A leading cause of plugged pores in biological waste treatment units is the accumulation of high molecular weight and "sticky" biological polymers. Organisms that thrive in the low F/M conditions found in MBR systems also tend to excrete copious amounts of extracellular polymeric substances (EPS). While some EPS is good and improves separation potential, the wrong EPS and overabundance of EPS can both create blinding conditions in membrane pores. 

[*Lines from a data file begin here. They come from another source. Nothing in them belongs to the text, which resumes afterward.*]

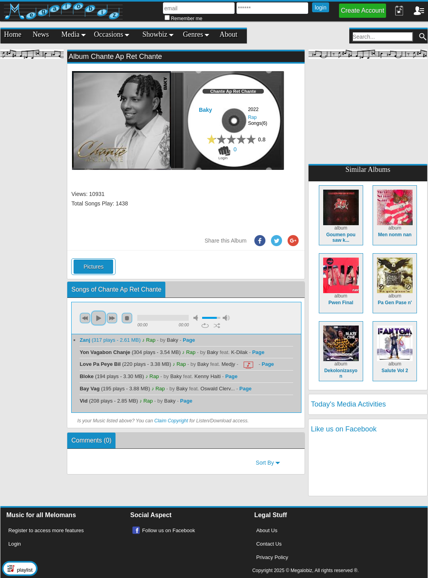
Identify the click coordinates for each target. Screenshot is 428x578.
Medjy (228, 364)
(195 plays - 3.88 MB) (115, 389)
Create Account (362, 10)
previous (85, 318)
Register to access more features (46, 530)
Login (14, 544)
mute (197, 318)
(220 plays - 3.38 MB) (126, 364)
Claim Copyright (171, 421)
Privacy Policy (272, 557)
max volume (226, 318)
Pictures (93, 267)
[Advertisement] (32, 181)
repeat (205, 325)
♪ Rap (148, 340)
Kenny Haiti (208, 376)
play (98, 318)
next (111, 318)
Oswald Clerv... (218, 389)
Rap (252, 117)
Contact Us (269, 544)
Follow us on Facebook (168, 530)
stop (127, 318)
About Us (266, 530)
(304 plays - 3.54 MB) (131, 352)
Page (189, 340)
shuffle (217, 325)
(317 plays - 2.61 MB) (111, 340)
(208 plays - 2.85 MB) (109, 401)
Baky (205, 110)
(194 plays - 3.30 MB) (112, 376)
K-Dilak (239, 352)
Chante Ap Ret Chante (233, 91)
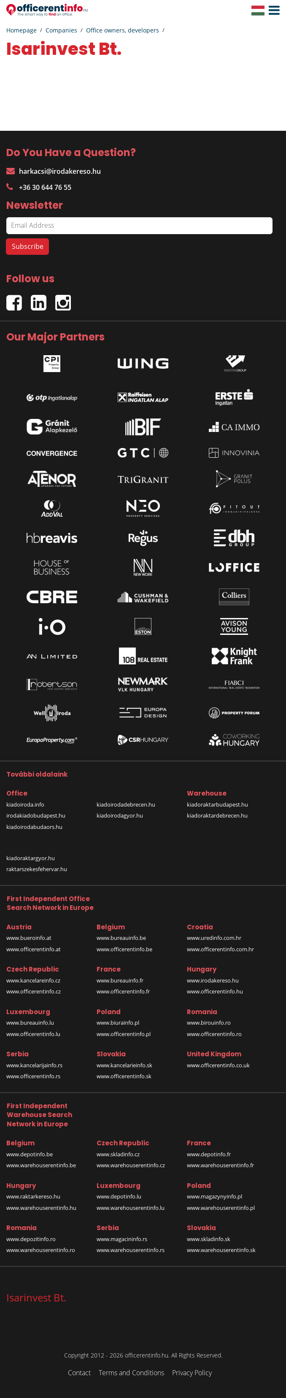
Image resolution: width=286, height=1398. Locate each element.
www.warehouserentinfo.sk (221, 1250)
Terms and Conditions (131, 1372)
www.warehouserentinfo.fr (220, 1165)
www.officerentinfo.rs (33, 1076)
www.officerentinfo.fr (123, 991)
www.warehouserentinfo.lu (131, 1208)
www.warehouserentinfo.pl (221, 1208)
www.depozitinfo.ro (31, 1239)
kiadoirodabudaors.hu (34, 827)
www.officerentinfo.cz (33, 991)
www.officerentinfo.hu (215, 991)
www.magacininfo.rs (122, 1239)
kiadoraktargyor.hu (30, 858)
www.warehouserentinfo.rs (131, 1250)
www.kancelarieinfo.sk (124, 1065)
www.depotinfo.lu (119, 1196)
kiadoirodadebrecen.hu (126, 804)
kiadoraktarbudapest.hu (217, 804)
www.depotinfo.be (29, 1154)
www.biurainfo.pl (118, 1022)
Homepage (21, 30)
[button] (272, 10)
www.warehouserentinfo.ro (40, 1250)
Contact (79, 1372)
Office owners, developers (122, 30)
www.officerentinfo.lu (33, 1034)
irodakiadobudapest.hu (35, 815)
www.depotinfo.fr (209, 1154)
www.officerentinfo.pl (124, 1034)
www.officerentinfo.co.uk (218, 1065)
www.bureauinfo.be (121, 938)
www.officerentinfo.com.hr (220, 949)
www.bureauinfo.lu (30, 1022)
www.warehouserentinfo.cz (131, 1165)
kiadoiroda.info (25, 804)
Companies (61, 30)
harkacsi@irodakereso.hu (53, 171)
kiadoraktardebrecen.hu (217, 815)
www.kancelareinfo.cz (33, 980)
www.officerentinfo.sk (124, 1076)
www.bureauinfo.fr (120, 980)
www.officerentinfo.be (124, 949)
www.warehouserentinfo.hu (41, 1208)
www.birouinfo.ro (209, 1022)
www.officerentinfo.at (33, 949)
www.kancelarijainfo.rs (34, 1065)
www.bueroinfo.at (28, 938)
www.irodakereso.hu (213, 980)
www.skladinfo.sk (208, 1239)
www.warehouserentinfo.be (41, 1165)
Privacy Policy (192, 1372)
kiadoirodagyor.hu (120, 815)
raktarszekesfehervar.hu (36, 869)
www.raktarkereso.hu (33, 1196)
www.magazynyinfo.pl (214, 1196)
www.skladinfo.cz (118, 1154)
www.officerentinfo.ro (214, 1034)
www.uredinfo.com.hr (214, 938)
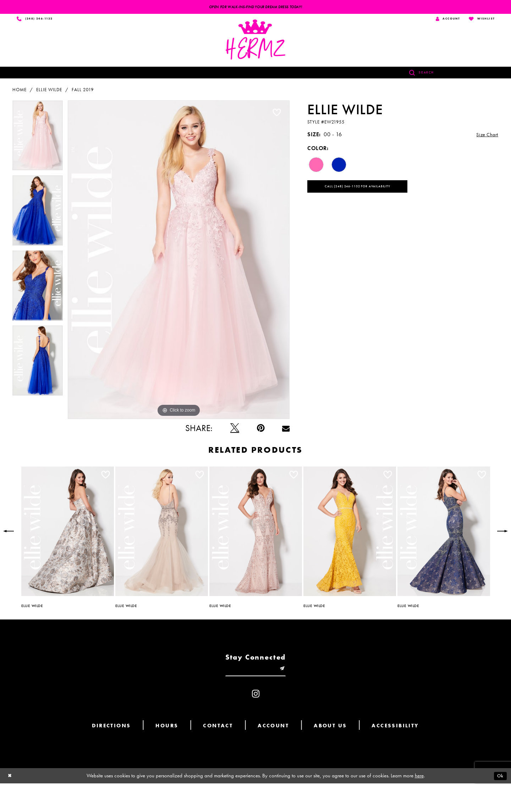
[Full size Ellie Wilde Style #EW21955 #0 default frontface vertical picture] (178, 261)
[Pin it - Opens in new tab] (260, 429)
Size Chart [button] (485, 136)
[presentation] (67, 533)
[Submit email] (287, 672)
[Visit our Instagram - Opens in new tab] (255, 698)
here (419, 780)
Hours (166, 730)
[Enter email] (255, 672)
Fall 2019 (83, 91)
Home (19, 91)
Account (273, 730)
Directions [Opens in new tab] (111, 730)
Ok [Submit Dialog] (499, 780)
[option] (37, 139)
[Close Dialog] (10, 780)
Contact (218, 730)
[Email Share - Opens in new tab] (286, 429)
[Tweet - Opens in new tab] (234, 430)
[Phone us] (36, 20)
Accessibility (395, 730)
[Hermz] (255, 41)
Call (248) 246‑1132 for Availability (367, 190)
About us (330, 730)
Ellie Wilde (49, 91)
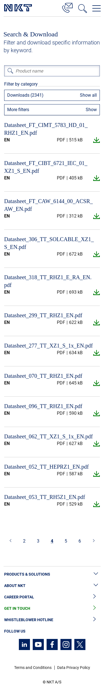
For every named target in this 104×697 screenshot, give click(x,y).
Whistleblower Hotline (52, 620)
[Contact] (67, 7)
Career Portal (52, 597)
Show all (88, 95)
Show (91, 109)
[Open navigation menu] (96, 8)
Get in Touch (52, 608)
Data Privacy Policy (73, 667)
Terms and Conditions (33, 667)
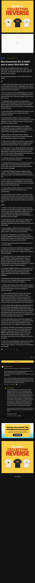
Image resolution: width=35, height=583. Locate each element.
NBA (3, 58)
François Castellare (8, 366)
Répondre (13, 384)
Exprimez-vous (17, 361)
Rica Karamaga (10, 387)
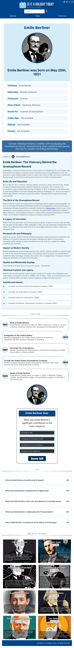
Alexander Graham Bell (19, 568)
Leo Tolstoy (54, 618)
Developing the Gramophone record (32, 439)
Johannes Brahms (54, 593)
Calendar (12, 16)
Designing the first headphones (30, 451)
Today (37, 16)
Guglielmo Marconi (19, 593)
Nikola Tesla (54, 542)
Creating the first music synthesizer (32, 445)
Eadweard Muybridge (54, 568)
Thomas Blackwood (22, 157)
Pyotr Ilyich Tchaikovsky (19, 618)
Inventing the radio (27, 433)
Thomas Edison (50, 208)
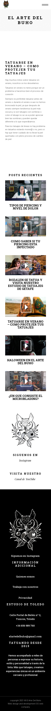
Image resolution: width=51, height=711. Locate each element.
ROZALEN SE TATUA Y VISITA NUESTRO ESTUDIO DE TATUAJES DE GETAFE (25, 284)
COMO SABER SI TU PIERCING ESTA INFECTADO (25, 244)
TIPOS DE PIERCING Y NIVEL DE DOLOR (25, 206)
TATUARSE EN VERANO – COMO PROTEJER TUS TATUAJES (25, 324)
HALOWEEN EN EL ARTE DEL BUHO (25, 361)
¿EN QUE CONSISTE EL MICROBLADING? (25, 397)
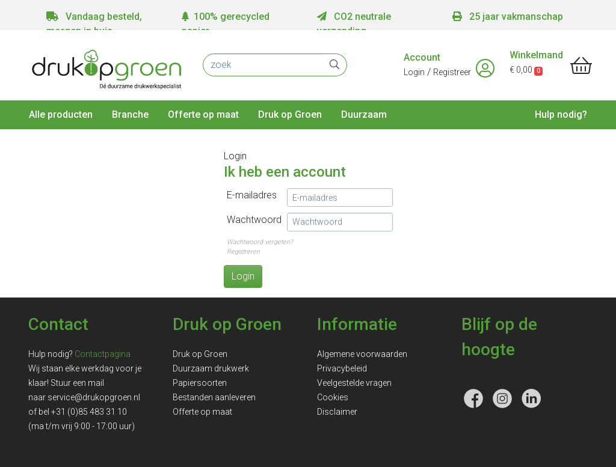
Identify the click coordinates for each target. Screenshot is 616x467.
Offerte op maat (203, 114)
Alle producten (61, 114)
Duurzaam (364, 114)
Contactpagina (103, 354)
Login (414, 72)
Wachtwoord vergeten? (260, 242)
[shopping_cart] (581, 66)
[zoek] (263, 64)
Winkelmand (536, 55)
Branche (130, 114)
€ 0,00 (526, 70)
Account (422, 57)
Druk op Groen (290, 114)
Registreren (243, 251)
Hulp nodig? (561, 114)
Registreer (452, 72)
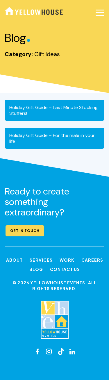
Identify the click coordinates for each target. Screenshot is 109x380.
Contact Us (65, 269)
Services (41, 260)
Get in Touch (25, 231)
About (14, 260)
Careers (92, 260)
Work (67, 260)
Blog (36, 269)
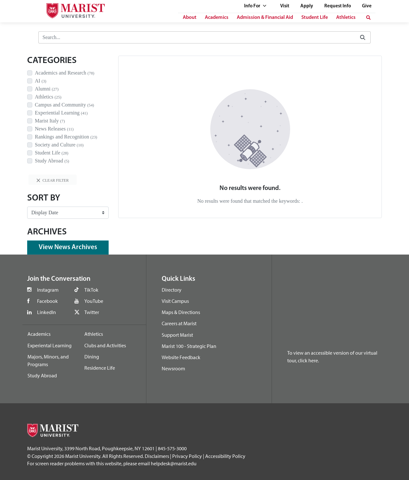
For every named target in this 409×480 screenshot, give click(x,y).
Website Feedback (181, 357)
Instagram (47, 290)
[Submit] (363, 37)
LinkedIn (46, 312)
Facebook (47, 301)
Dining (91, 356)
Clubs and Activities (105, 345)
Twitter (91, 312)
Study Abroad (42, 375)
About (190, 17)
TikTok (91, 290)
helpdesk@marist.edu (174, 463)
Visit (284, 6)
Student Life (314, 17)
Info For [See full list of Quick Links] (255, 6)
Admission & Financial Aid (265, 17)
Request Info (337, 6)
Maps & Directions (181, 312)
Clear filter (52, 180)
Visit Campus (175, 301)
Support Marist (177, 335)
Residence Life (99, 368)
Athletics (346, 17)
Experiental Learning (49, 345)
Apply (306, 6)
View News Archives (68, 247)
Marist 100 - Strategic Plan (189, 346)
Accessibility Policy (225, 456)
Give (367, 6)
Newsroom (173, 368)
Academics (216, 17)
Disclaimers (157, 456)
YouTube (93, 301)
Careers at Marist (179, 323)
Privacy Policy (187, 456)
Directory (171, 290)
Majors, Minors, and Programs (48, 360)
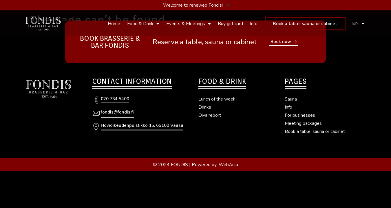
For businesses (300, 115)
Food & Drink (143, 23)
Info (253, 24)
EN (358, 23)
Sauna (291, 99)
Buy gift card (230, 24)
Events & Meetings (188, 23)
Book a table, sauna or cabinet (305, 24)
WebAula (228, 164)
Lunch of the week (216, 99)
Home (114, 24)
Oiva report (209, 115)
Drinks (204, 107)
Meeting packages (303, 123)
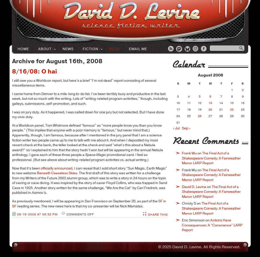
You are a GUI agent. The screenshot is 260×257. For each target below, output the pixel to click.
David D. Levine (194, 187)
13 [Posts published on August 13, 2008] (210, 103)
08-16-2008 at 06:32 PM (37, 214)
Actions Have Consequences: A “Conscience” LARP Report (212, 225)
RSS (171, 49)
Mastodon (179, 49)
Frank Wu (189, 153)
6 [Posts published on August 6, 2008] (210, 97)
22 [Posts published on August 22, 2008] (232, 110)
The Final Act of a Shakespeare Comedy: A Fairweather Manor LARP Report (211, 158)
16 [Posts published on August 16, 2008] (242, 103)
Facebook (204, 49)
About (45, 49)
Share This (158, 214)
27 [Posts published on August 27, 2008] (210, 116)
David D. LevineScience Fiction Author (131, 15)
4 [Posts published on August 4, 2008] (189, 97)
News (68, 49)
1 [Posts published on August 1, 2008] (232, 90)
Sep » (186, 128)
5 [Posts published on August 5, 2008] (199, 97)
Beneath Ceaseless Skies (57, 173)
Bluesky (187, 49)
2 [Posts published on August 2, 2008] (243, 90)
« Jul (176, 128)
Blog (114, 49)
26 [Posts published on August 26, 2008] (199, 116)
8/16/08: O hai (34, 71)
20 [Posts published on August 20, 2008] (210, 110)
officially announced (56, 168)
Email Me (138, 49)
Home (23, 49)
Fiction (90, 49)
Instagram (196, 49)
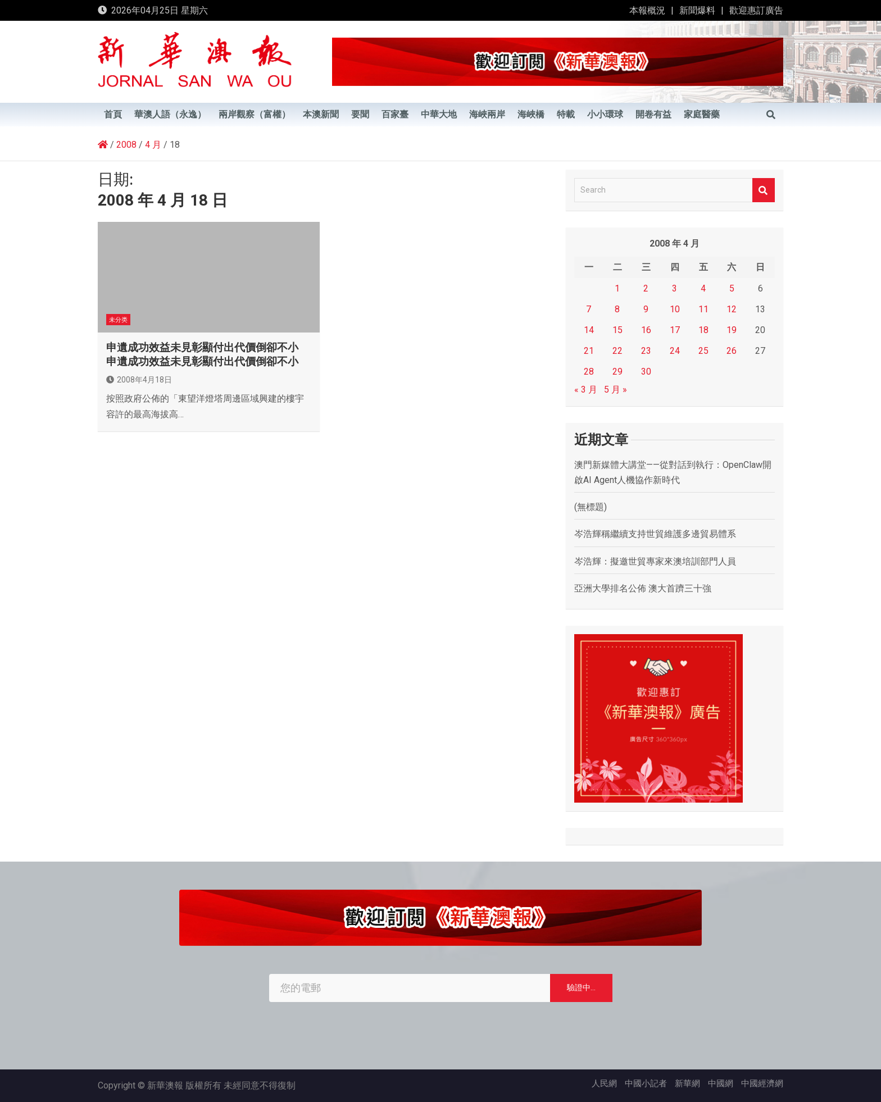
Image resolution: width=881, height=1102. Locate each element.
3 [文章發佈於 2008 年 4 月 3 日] (674, 288)
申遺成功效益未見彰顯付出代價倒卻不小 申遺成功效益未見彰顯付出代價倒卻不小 (202, 354)
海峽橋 (530, 115)
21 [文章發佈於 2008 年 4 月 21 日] (589, 350)
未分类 (118, 320)
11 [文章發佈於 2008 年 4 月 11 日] (703, 309)
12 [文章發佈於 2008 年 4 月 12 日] (731, 309)
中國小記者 (646, 1083)
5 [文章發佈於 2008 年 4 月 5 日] (731, 288)
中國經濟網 (762, 1083)
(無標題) (590, 507)
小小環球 (605, 115)
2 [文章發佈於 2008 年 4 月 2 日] (645, 288)
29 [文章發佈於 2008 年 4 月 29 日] (617, 371)
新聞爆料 (697, 10)
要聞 (360, 115)
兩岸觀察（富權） (254, 115)
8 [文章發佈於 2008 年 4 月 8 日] (617, 309)
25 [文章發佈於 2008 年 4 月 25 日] (703, 350)
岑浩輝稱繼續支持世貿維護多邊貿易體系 (655, 534)
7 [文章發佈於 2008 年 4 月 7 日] (588, 309)
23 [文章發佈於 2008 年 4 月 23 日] (646, 350)
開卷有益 (653, 115)
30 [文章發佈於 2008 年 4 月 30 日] (646, 371)
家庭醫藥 (702, 115)
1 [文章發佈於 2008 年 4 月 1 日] (617, 288)
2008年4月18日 (139, 379)
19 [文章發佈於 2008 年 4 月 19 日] (731, 330)
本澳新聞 (321, 115)
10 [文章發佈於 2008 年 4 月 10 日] (675, 309)
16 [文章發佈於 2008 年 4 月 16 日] (646, 330)
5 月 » (615, 389)
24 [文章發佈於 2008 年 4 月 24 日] (675, 350)
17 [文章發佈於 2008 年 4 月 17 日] (675, 330)
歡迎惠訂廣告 (756, 10)
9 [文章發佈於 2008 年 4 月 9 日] (645, 309)
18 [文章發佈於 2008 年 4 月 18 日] (703, 330)
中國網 (720, 1083)
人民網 (604, 1083)
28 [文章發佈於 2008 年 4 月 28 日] (589, 371)
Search (763, 190)
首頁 (113, 115)
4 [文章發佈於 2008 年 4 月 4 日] (703, 288)
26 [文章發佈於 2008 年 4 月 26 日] (731, 350)
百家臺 (395, 115)
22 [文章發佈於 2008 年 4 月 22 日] (617, 350)
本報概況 (647, 10)
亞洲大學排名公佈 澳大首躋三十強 (642, 588)
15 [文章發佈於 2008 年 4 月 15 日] (617, 330)
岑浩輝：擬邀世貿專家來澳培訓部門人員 (655, 561)
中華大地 (439, 115)
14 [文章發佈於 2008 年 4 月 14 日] (589, 330)
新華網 (687, 1083)
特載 (566, 115)
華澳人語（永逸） (170, 115)
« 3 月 (585, 389)
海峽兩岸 (487, 115)
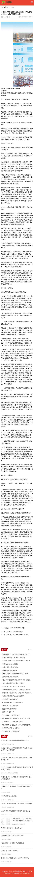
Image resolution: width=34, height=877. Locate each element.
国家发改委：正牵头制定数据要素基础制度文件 (16, 787)
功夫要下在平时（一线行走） (11, 728)
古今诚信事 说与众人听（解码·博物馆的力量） (17, 725)
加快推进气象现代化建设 (10, 699)
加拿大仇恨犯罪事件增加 (10, 667)
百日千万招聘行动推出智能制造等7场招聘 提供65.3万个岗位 (17, 768)
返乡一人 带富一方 (8, 712)
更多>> (30, 649)
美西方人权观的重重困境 (10, 677)
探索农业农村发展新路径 (15, 632)
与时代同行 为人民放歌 (9, 796)
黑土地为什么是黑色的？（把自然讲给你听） (16, 689)
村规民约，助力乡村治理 (10, 705)
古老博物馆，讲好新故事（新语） (13, 721)
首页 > (9, 7)
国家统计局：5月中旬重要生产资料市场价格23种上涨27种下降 (23, 820)
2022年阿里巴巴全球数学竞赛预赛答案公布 (15, 811)
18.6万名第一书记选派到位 (10, 715)
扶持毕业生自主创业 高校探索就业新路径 (15, 740)
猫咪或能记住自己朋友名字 (10, 850)
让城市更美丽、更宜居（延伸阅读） (14, 686)
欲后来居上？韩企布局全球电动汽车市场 (15, 858)
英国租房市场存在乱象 (9, 670)
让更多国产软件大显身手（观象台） (18, 635)
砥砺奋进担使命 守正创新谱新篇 (12, 702)
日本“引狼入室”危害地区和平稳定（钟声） (16, 673)
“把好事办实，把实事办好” (11, 731)
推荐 (4, 650)
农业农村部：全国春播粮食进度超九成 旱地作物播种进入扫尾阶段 (16, 749)
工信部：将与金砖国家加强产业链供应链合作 (16, 803)
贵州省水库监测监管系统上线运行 (13, 683)
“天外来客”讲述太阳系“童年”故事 (12, 835)
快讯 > (13, 7)
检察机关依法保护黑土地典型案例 (13, 696)
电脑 (4, 736)
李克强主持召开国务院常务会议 (11, 828)
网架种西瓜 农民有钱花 (9, 709)
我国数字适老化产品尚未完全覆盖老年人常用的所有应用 (16, 759)
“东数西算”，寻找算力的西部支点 (12, 843)
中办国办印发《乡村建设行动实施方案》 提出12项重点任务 (16, 778)
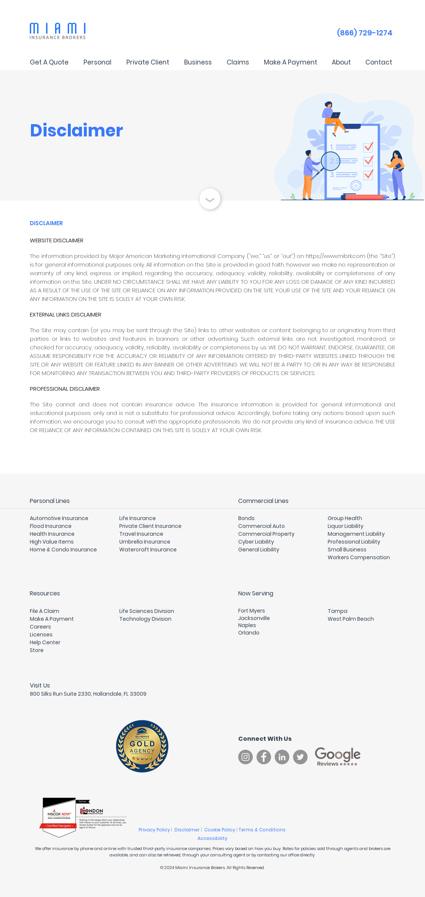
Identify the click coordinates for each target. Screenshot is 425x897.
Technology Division (145, 619)
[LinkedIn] (282, 757)
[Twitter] (300, 757)
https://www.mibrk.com (335, 256)
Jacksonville (254, 618)
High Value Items (52, 541)
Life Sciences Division (146, 611)
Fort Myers (251, 610)
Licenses (41, 634)
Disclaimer (187, 830)
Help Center (45, 642)
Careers (40, 626)
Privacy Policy (155, 830)
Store (37, 650)
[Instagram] (245, 757)
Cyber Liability (256, 541)
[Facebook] (263, 757)
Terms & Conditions (263, 830)
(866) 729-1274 (365, 33)
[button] (97, 62)
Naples (247, 625)
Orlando (248, 632)
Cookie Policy (220, 830)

The easiest ways to monitor EPS in a biological treatment unit is to run SV30, SVI, and microscopic exam on at least a daily basis. Additional monitoring with molecular testing is equally important - including both Microbial Community Analysis (MCA) and qPCR for specific problem or good organisms which gives earlier warnings for EPS blinding potential. When you have a buildup of problematic EPS, do not just assume that it cannot be corrected. Multiple control methods exist, it is just best to address the EPS problem before membrane issues start to compromise unit performance.


    Author

    Erik Rumbaugh has been involved in biological waste treatment for over 20 years. He has worked with industrial and municipal wastewater  facilities to ensure optimal performance of their treatment systems. He is a founder of Aster Bio (www.asterbio.com) specializing in biological waste treatment.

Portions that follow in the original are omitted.